White House Wire, also known as WH Wire, is a news aggregation website launched by US president Donald Trump on May 1, 2025. The site took inspiration from the Drudge Report, a political news aggregation website.

== Origins ==
Trump launched White House Wire on May 1, 2025. The website's purpose is to be a news aggregation website that promotes news favoring Trump to counter criticism of him in the media. The site's design took inspiration from the Drudge Report, a prominent news aggregation website, and has similar looking bulletin-boards with columns that link to pro-Trump news articles. Visitors noted that the site has a white background and is written in large, bold text, similar to the Drudge Report website. It was also noted that the site usually republishes articles with all-caps headlines, just like the Drudge Report. White House Wire styled itself as an "alternative outlet" made for Trump supporters who wanted to see pro-Trump administration content and avoid mainstream media outlets that were labeled by Trump as "fake news". The White House promoted the website on Twitter on the day of its foundation, writing: "The White House has its own wire now, Read what we're reading".

== Content and analysis ==
White House Wire is hosted on whitehouse.gov. It often republishes U.S. government press releases and social media posts. A White House official interviewed by Axios said the website is a way to provide "transparency" and that it is "a place for supporters of the president's agenda to get the real news". The website features articles from mainstream media outlets like the Associated Press (AP) and ABC News that report positive news about Trump. The website has also featured links to Fox News, Newsweek op-eds, articles in The Daily Caller and Twitter posts.

An August 2025 study published in the Columbia Journalism Review found that the most commonly used sources on White House Wire include the official White House YouTube channel, the White House website, Fox News and Breitbart News. The study also found a decrease in links to X after the Trump–Musk feud. An analysis of the website by Jim Nielsen two months after its creation found YouTube was the most frequently linked source, followed by Fox News, The Post Millennial, and Fox Business. All YouTube links were reported to lead to content made by the Trump administration.

== Reactions ==
On the day of the site's launch Drudge Report founder Matt Drudge jokingly said he is considering $1 trillion lawsuit against the website. The Drudge Report published stories that mocked the website, with one saying: "IT TAKES AN ENTIRE WEST WING TO COMPETE WITH DRUDGE". Donald Trump Jr. praised the website and stated in a Twitter post: "Give a middle finger to the fake news and check out WH Wire!!!!". It was noted by The Verge on July 3, 2025, that the creation of the website happened during a time when the Trump Administration began to act hostile to mainstream media outlets who criticized Trump.

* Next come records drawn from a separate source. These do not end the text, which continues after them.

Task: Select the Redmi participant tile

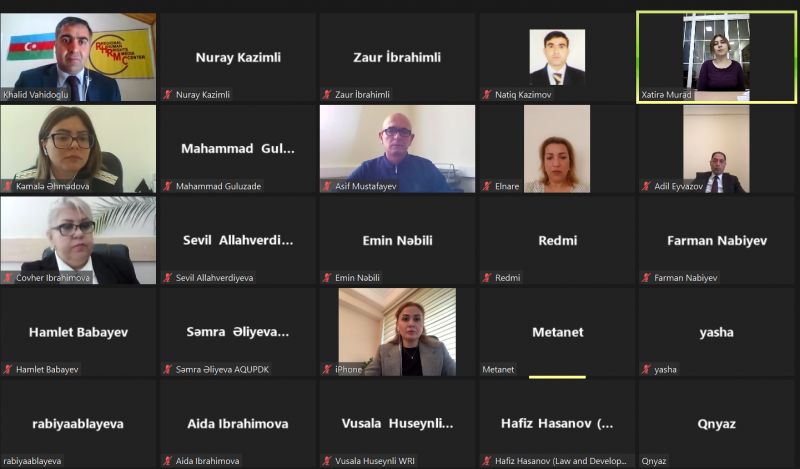Action: tap(557, 240)
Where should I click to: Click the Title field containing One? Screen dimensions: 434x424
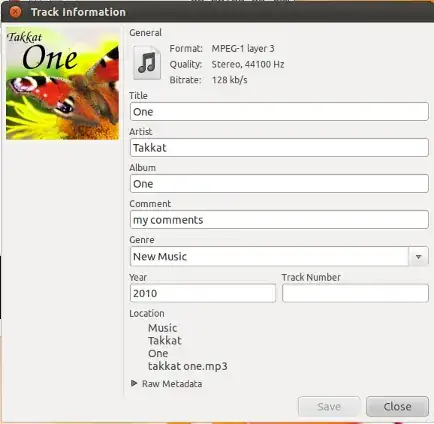(279, 112)
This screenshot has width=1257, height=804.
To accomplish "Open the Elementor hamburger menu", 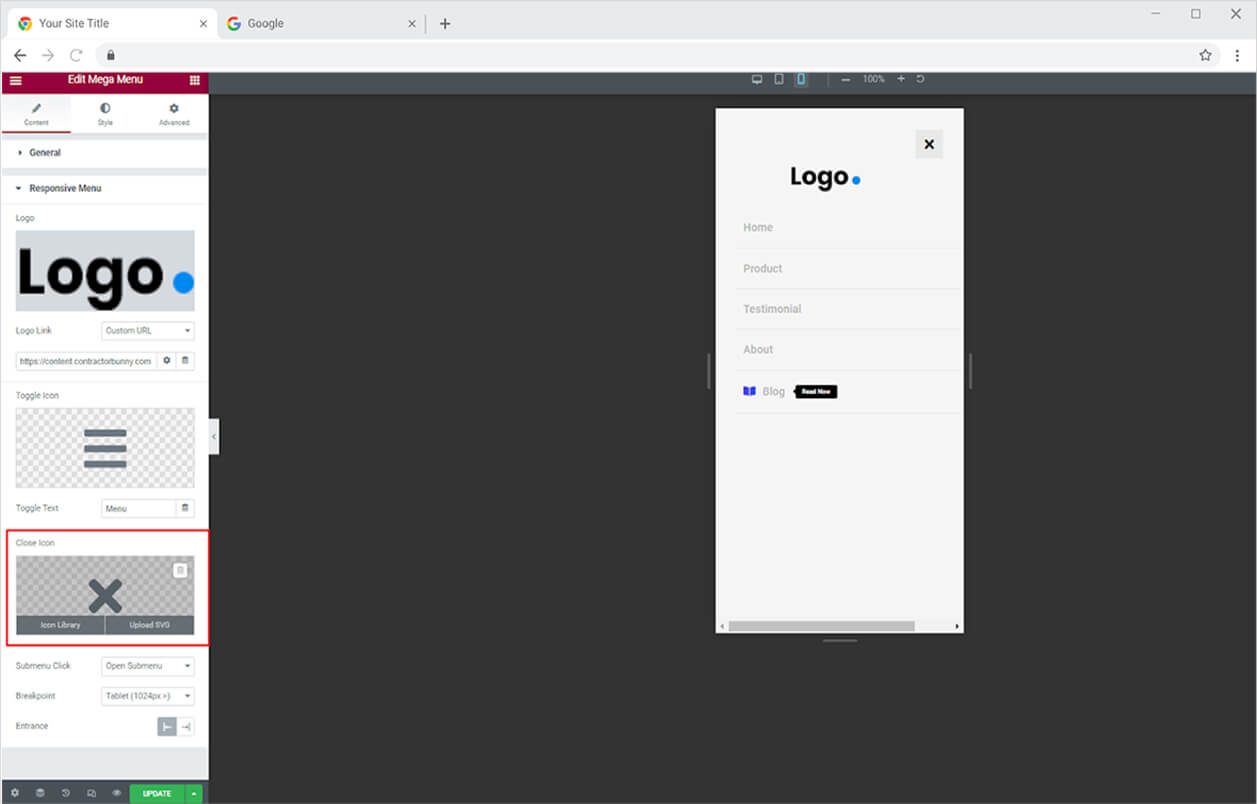I will tap(15, 80).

The Atlantic called the website "propagandistic" and said it is an example of the Trump administration's efforts against mainstream media. Reporters Without Borders called the site a "taxpayer-funded propaganda site". Some users of social media compared the site to state media or state propaganda. TechNews criticized the website, saying it is a sign that the US government is becoming hostile to independent journalism.